||This is a hike on the West Pinto Trail from Rogers Trough Trailhead to the Miles Trailhead in the Superstition Wilderness. It's at least a 9.4 mile hike one way and takes. It can be longer if you explore along the way such as: the trough at Roger's Troughs, Roger's Spring, Iron Mountain Spring, the area around Silver Spring Cabin, the circular corral at Oak Flat, and the shed and corrals at Miles Trailhead. Plan on 6 to 8 hours depending on how much you explore. Roger's Trough Trailhead requires high-clearance and 4WD. You may be able to get to Miles Trailhead with a 2WD, moderate clearance, lightly loaded passenger car but 4WD high clearance will be safer. Conditions change with every rain and every rock slide.
Due to the long backroads between the two trailheads, this isn't feasible as a car-shuttle hike. We did it as a key-exchange hike. You can also hike in halfway and back from each trailhead on different days. The West Pinto Trail gets little traffic and was overgrown in spots. Don't hike this alone--it could be weeks or months before anyone else hikes it. I strongly suggest wearing long pants and shirt and carrying a GPS with Michael Thorne's GPX tracks of the Eastern Superstition Wilderness in it. If you lose the path in heavy brush, a GPS with the hike route in it will tell you which direction to head to find it again.

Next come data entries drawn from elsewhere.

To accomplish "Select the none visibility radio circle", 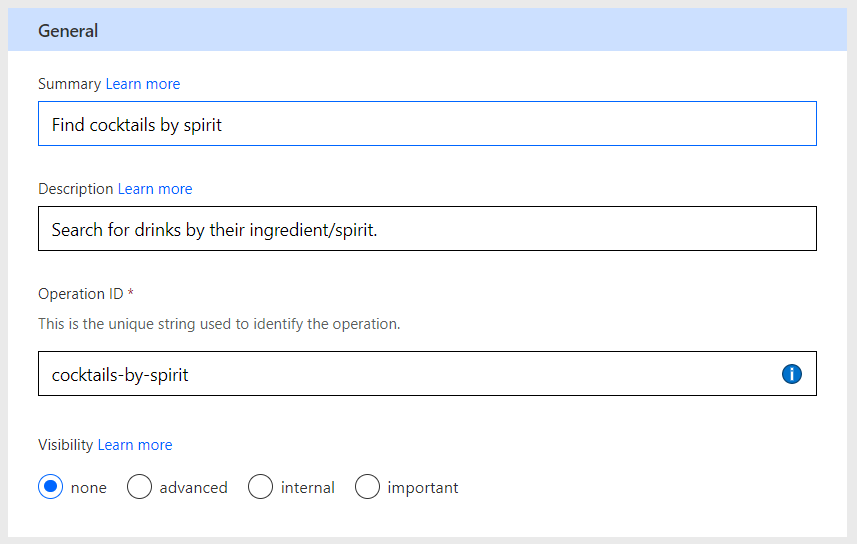I will [x=50, y=487].
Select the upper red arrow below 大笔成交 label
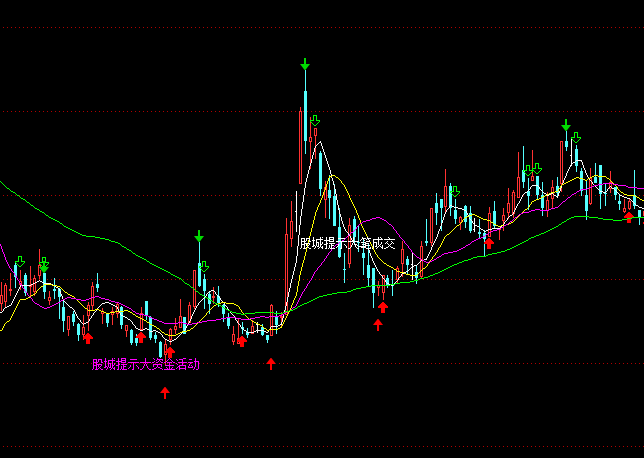 [382, 307]
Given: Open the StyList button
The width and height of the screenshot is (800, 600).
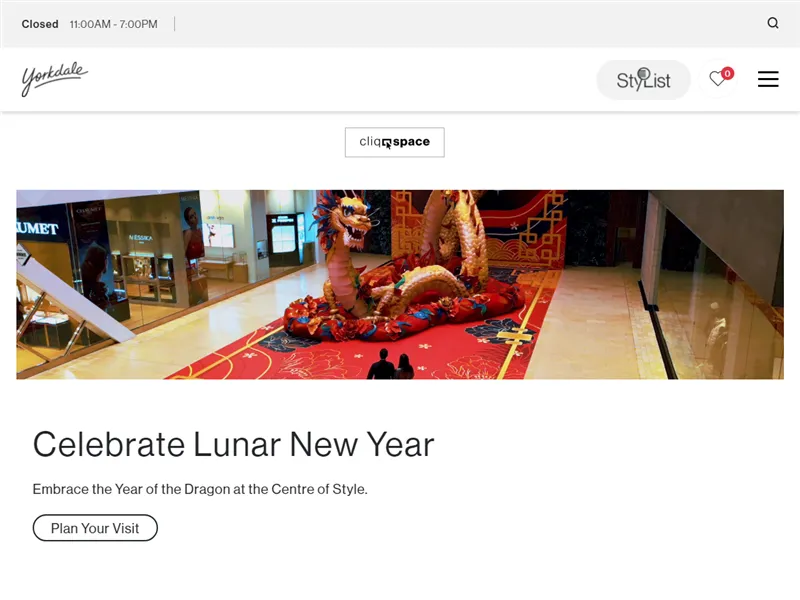Looking at the screenshot, I should (643, 80).
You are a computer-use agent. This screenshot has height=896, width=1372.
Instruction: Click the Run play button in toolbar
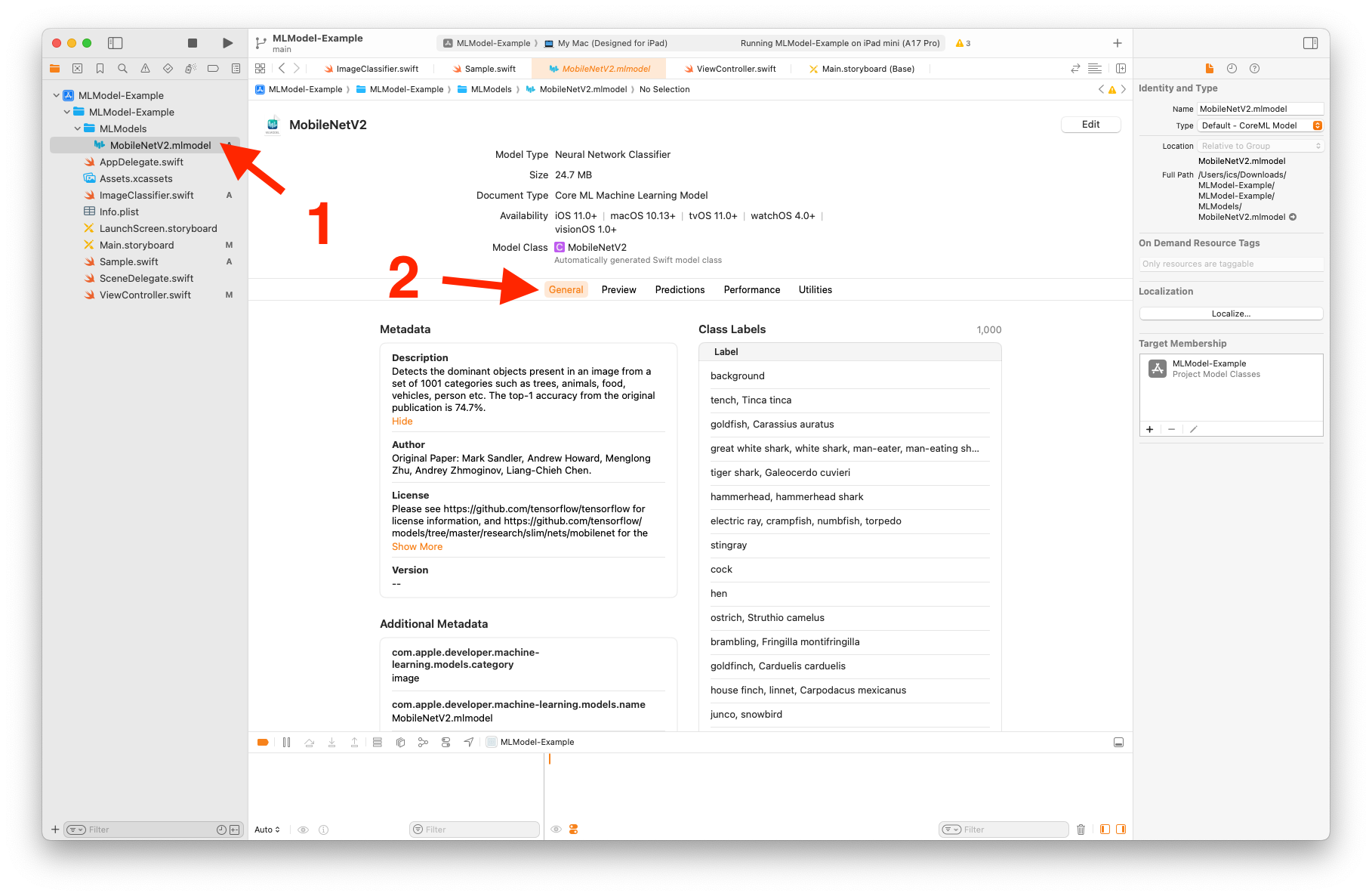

There are two side trips near Roger's Trough Trailhead that may interest you. The trough and a corral at Roger's Trough is about 300 feet northeast of the start of the West Pinto trail. Roger's Spring is nearby and about 250 feet off the trail. The well was excavated by Ron Feldman under a Treasure Trove permit in 2004. It has been reported that nothing was found---the link takes you to a long page about Supersition Wilderness treasure hunting, so search for Ron Feldman to find the paragraph.
I didn't have time to stop and look around at the map location for Iron Mountain Spring but I did see a campsite, fence, and rusted metal. Another possibly interesting spot, is the map location for Silver Spur Cabin. The cabin is shown on the map as 0.1 mile south of the trail. There were some stones and wood laid out in a square near the trail. I don't know if that was the location of the cabin or if it was just laid out by someone making a campsite.
Exploring Oak Flat is worthwhile--especially if you intend to come back later and hike any of the other trails in the area. Four trails go through Oak Flat: West Pinto Trail, Spencer Spring Trail, Campaign Trail, and the Cuff Button Trail. The start of the Cuff Button and Campaign trails are not easy to find from the West Pinto Trail but the trails become clear once you get a couple hundred feet north. The Campaign Trail heads north up a hill from the northwest corner of the Circular Corral. The Haunted Canyon Trial heads north not from the creekbed on the eastern side of the corral but a different creekbed that's 500 feet east of the corral. In any case, you'll want to visit the Circular Corral in Oak Flat--it's 50 feet north of the West Pinto Trail and is somewhat visible from the trail. There are camping spots in Oak Flat and some with more shade along the first part of the Spencer Spring Trail.
You can't count on water at Oak Flat! Several springs in the area are noted on maps but all the maps have a different set of springs--that usually indicates the springs aren't reliable sources of water. I've seen maps with a spring at: Oak Flat, Jerky Spring north on the Cuff Button Trail, Concrete Spring south on the Spencer Spring Trail, and West Spring about halfway between Oak Flat and the Miles Trailhead. The only one that I've ever seen water at is possibly West Spring. I've seen stagnant pools of water in that area but it's not clear if they were collected rainwater or partly fed by a spring. In any case it's not very good water and is too close to Miles Trailhead to be of much use--assuming you carry extra water in your vehicle.